§ Instruções da tarefa
Repita literalmente o trecho da reportagem sobre o novo marco legal da mineração, começando em "FSP, Dinheiro, p." e terminando em "tributação dessa atividade.".

FSP, Dinheiro, p. B1
26 de Out de 2009

Projeto eleva peso do Estado na mineração
Proposta para mudança de marco legal do setor dá mais poder ao governo para rever e limitar direitos de exploração
Como no caso do pré-sal, marco legal e taxação são separados em projetos diferentes, que devem ir ao Congresso só em 2010

Humberto Medina
Da sucursal de Brasília
Eliane Cantanhêde
Colunista da Folha

O governo decidiu "fatiar" o novo marco legal do setor de mineração. Serão enviados dois projetos de lei ao Congresso: um com as mudanças institucionais e as novas regras para concessão de áreas e outro abordando a modificação nos royalties pagos pelas empresas e possivelmente alterando a tributação dessa atividade.
A Folha teve acesso ao documento que o governo deve apresentar aos empresários do setor a partir de amanhã. Segundo o texto, a intenção é ampliar a presença e o poder de decisão do Estado no setor. É provável que o envio ao Congresso dos projetos fique para 2010.

§ Dados coletados
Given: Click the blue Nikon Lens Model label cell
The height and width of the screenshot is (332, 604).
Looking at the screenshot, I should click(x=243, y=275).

§ Resultado do exercício
FSP, Dinheiro, p. B1
26 de Out de 2009

Projeto eleva peso do Estado na mineração
Proposta para mudança de marco legal do setor dá mais poder ao governo para rever e limitar direitos de exploração
Como no caso do pré-sal, marco legal e taxação são separados em projetos diferentes, que devem ir ao Congresso só em 2010

Humberto Medina
Da sucursal de Brasília
Eliane Cantanhêde
Colunista da Folha

O governo decidiu "fatiar" o novo marco legal do setor de mineração. Serão enviados dois projetos de lei ao Congresso: um com as mudanças institucionais e as novas regras para concessão de áreas e outro abordando a modificação nos royalties pagos pelas empresas e possivelmente alterando a tributação dessa atividade.